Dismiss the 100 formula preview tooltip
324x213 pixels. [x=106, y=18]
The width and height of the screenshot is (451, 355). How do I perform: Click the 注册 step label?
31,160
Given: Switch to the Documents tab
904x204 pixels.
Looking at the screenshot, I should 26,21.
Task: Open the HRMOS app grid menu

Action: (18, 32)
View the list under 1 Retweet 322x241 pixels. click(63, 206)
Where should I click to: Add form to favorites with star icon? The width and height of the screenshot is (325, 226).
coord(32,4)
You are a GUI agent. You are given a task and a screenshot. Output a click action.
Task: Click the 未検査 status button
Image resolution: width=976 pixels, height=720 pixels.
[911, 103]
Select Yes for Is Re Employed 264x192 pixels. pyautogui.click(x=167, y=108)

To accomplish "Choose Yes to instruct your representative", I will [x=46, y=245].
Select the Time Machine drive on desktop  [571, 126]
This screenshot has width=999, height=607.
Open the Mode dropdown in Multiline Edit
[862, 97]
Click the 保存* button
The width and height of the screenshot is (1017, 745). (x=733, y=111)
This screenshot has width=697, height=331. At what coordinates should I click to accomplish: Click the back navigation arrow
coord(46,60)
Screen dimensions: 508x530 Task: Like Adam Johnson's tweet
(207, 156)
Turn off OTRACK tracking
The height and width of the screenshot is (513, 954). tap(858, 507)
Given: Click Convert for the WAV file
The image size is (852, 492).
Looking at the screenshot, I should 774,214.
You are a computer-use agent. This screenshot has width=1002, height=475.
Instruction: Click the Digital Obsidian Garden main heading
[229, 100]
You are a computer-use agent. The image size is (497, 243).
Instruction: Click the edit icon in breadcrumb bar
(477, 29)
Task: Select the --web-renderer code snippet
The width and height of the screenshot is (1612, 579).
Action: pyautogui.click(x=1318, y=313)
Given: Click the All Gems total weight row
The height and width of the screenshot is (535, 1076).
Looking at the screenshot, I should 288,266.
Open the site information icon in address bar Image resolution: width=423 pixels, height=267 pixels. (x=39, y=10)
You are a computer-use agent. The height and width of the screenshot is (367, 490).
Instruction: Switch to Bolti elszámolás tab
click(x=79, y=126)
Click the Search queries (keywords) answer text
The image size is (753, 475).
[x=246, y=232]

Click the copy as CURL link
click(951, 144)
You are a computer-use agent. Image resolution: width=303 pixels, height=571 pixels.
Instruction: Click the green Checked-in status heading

- WRITTEN EXERCISE -
Rewrite the listing with every instance of "computer-use agent" swapped for "screen-control agent", leaving all other text as it is.

- TASK RESPONSE -
Dismiss the 100 formula preview tooltip
324x213 pixels. [x=106, y=18]
The width and height of the screenshot is (451, 355). How do I perform: Click the 注册 step label?
31,160
Given: Switch to the Documents tab
904x204 pixels.
Looking at the screenshot, I should 26,21.
Task: Open the HRMOS app grid menu

Action: (18, 32)
View the list under 1 Retweet 322x241 pixels. click(63, 206)
Where should I click to: Add form to favorites with star icon? The width and height of the screenshot is (325, 226).
coord(32,4)
You are a GUI agent. You are given a task and a screenshot. Output a click action.
Task: Click the 未検査 status button
Image resolution: width=976 pixels, height=720 pixels.
[911, 103]
Select Yes for Is Re Employed 264x192 pixels. pyautogui.click(x=167, y=108)

To accomplish "Choose Yes to instruct your representative", I will [x=46, y=245].
Select the Time Machine drive on desktop  [571, 126]
This screenshot has width=999, height=607.
Open the Mode dropdown in Multiline Edit
[862, 97]
Click the 保存* button
The width and height of the screenshot is (1017, 745). (x=733, y=111)
This screenshot has width=697, height=331. At what coordinates should I click to accomplish: Click the back navigation arrow
coord(46,60)
Screen dimensions: 508x530 Task: Like Adam Johnson's tweet
(207, 156)
Turn off OTRACK tracking
The height and width of the screenshot is (513, 954). tap(858, 507)
Given: Click Convert for the WAV file
The image size is (852, 492).
Looking at the screenshot, I should 774,214.
You are a screen-control agent. This screenshot has width=1002, height=475.
Instruction: Click the Digital Obsidian Garden main heading
[229, 100]
You are a screen-control agent. The image size is (497, 243).
Instruction: Click the edit icon in breadcrumb bar
(477, 29)
Task: Select the --web-renderer code snippet
The width and height of the screenshot is (1612, 579).
Action: pyautogui.click(x=1318, y=313)
Given: Click the All Gems total weight row
The height and width of the screenshot is (535, 1076).
Looking at the screenshot, I should 288,266.
Open the site information icon in address bar Image resolution: width=423 pixels, height=267 pixels. (x=39, y=10)
You are a screen-control agent. The height and width of the screenshot is (367, 490).
Instruction: Switch to Bolti elszámolás tab
click(x=79, y=126)
Click the Search queries (keywords) answer text
The image size is (753, 475).
[x=246, y=232]

Click the copy as CURL link
click(951, 144)
You are a screen-control agent. Image resolution: width=303 pixels, height=571 pixels.
Instruction: Click the green Checked-in status heading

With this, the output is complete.